The Kessler colony has been out of contact for nearly six years. Kirk is gravely injured while investigating. What is the colony's dark secret, and how far will Spock go to save his captain?
"Not of That Feather" by Nancy Kippax and Beverly Volker was published in 1975 in Contact #1. It may be read online.
Kirk, Spock, and McCoy beam down to check on a colony that hasn't been heard from in nearly six years--since a year after it was first set up. Upon arriving at the Kessler Colony, they're greeted by Leon Kessler. He explains that their transmitter was "destroyed in a small fire six years ago", hands them his reports on paper, and urges them to hurry away. They become suspicious and investigate a bit; when they are a little away from the colony, Kessler arranges a landslide to kill them. They escape death, but Kirk is trapped. Already suspecting foul play, Spock returns to the village for aid, but Kessler's aid has a price: "Will you beg, Spock? For your Captain's life, will you get down on your knees and beg?"
Eventually, the details are revealed: a plant was discovered on the planet that has the effect of "[making] people passive, obedient, like slaves". Kessler has been giving it to the colonists, and killed any dissenters. Eventually, Kessler is killed (by his sister, Lydra, who had been aiding Spock), his co-conspirators are captured, and Kirk safely returned to the Enterprise for treatment.

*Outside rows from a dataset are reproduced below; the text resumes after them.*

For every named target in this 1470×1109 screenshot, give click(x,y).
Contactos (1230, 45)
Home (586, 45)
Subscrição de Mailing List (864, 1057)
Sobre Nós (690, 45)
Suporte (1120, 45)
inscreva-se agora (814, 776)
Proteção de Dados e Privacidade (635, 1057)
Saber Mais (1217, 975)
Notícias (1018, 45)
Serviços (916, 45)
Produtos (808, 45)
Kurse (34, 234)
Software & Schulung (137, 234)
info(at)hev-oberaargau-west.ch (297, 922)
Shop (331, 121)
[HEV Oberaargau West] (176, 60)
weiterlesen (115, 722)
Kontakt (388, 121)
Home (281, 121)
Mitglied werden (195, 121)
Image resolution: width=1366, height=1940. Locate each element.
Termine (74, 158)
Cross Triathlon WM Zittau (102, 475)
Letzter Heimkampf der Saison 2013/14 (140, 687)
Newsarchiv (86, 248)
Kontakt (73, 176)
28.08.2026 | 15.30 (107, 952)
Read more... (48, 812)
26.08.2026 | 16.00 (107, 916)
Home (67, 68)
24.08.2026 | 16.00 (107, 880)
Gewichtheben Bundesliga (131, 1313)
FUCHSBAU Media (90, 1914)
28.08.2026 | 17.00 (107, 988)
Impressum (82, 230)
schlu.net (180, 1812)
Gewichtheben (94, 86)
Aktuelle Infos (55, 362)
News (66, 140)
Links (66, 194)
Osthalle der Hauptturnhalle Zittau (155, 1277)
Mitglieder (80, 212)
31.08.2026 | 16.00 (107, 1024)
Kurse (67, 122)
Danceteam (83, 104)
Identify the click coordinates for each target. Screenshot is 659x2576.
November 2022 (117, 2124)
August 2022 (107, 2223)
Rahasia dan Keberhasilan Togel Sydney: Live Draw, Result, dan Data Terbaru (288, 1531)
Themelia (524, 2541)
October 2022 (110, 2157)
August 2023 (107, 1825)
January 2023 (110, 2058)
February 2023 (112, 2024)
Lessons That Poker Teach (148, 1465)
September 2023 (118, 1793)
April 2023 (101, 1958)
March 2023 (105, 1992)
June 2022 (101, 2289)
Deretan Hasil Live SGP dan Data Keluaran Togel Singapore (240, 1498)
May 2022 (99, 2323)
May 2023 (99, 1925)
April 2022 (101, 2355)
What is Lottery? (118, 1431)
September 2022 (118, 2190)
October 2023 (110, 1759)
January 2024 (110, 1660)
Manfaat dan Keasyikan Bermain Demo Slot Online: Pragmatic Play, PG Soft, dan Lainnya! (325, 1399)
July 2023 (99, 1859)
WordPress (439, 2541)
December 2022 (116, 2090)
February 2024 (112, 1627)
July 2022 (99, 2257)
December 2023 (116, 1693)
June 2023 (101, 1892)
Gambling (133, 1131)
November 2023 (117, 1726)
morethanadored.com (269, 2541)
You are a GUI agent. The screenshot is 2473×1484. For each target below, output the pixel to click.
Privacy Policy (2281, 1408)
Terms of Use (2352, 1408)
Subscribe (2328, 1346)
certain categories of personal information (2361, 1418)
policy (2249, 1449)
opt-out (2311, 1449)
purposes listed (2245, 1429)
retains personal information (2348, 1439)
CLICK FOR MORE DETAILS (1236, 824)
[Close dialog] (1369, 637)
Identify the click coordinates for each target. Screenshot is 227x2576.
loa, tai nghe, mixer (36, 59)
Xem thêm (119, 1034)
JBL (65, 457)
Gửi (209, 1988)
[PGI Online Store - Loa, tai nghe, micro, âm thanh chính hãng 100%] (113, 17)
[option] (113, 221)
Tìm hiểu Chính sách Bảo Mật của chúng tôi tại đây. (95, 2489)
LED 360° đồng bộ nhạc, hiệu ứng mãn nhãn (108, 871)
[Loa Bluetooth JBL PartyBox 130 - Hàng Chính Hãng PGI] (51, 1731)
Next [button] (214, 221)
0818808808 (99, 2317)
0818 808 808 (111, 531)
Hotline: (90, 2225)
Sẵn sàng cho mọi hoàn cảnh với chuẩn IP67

The story ends with a reference to Shakespeare's Timon of Athens, which also supplies the title.
The basic plot is okay, reminiscent of the sort of thing we saw on the show, but the scene where Spock is made to beg for Kirk's life and initially refuses--not because he believes it will not help, but out of mere pride--feels rather out of place, and generally Kessler's characterization feels off.
According to a post by Nancy Kippax on 2008-05-06, the plot of this story was stolen from an episode of The Big Valley called "The Iron Box".